Before you make any type of investment, it’s critical to do your due diligence. There are always con artists looking to part you from your money. In cryptocurrency investing, thieves want to take advantage of an investor’s lack of expertise and eagerness to turn a profit. This industry is hot and has produced returns that investors in traditional venues could only imagine. Weeding out the nefarious players can be a challenge, especially when you’re excited about the prospects of large gains. Let’s take a look at some of the common cryptocurrency scams and how you can avoid falling prey to the con artists who create and deploy them.
Never Take Unsolicited Advice
A con artist counts on you running with a piece of information instead of doing any research about it. They put a sense of urgency around the tidbit, making it seem as if you don’t act right now, you’re losing out on big money. Stay curious, and don’t take their information at face value. Verify information before acting on it.
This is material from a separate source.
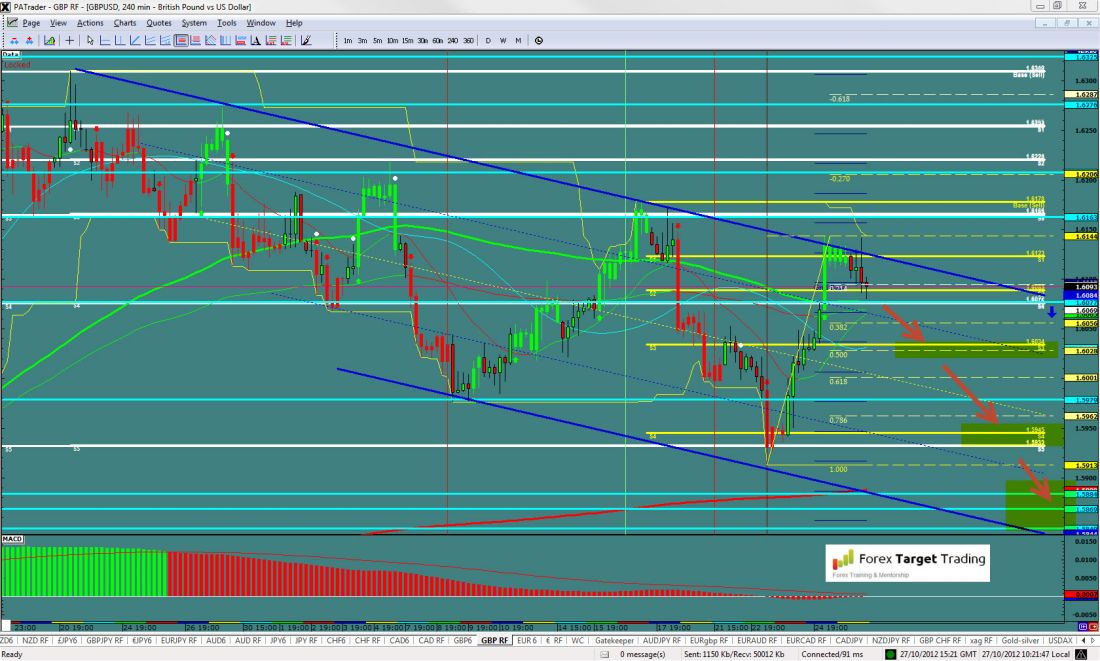The width and height of the screenshot is (1100, 661).
Task: Open the Charts menu
Action: tap(125, 22)

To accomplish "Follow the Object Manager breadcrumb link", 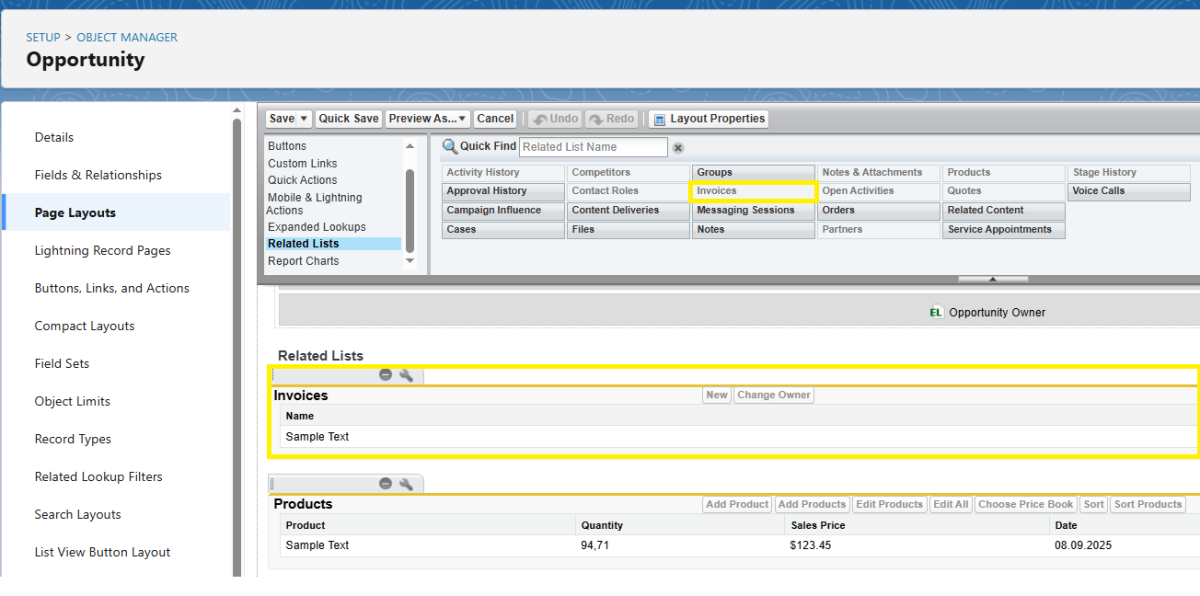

The popularity of Coinbase has resulted in a lot of malicious parties creating scams around it. Most of these scams start as an SMS or email. The con artist is trying to get you to click on a link. This is a phishing scam. When you visit the website, it plants a virus or malware on your phone or computer. This malware allows the thieves to capture your keystrokes and gain access to your accounts, passwords or digital wallet. This is one of the oldest types of online scams, and it still works.
Tech Support Scams
In 2018, the FBI warned cryptocurrency investors of scammers pretending to be support staff for blockchain exchanges. These con artists gain the trust of the victim and steal their tokens or other assets. The scammer’s goal is to get your passphrase that unlocks your digital wallet. They then transfer your assets to other wallets. Some people use hardware wallets to get around this type of scam.
Plenty of people love the chance to get something for free. That’s why giveaway scams are so successful. In one common scam, investors are told they can double their digital coins if they send funds to a celebrity. Elon Musk impersonators collected $2 million this way in 2021. Airdrop scams are common on social media. Beware of any message that asks for your personal information.
Job seekers of all ages can fall for employment scams. You might be offered Bitcoin for completing a task. Then you find out you owe your new boss funds. A criminal could also pose as a recruiter or talent scout who promises you jobs, but you have to provide sensitive information. Never share your birth date, Social Security number or other security question or personal details.
Pyramid or Ponzi schemes are also common in cryptocurrency. This involves a person promising incredible returns if you invest now. Instead of investing your money, they use it to pay people who invested before you. They only pay the early investors just enough to keep them happy. The con artist uses the rest of the money to fund a lavish lifestyle for themselves.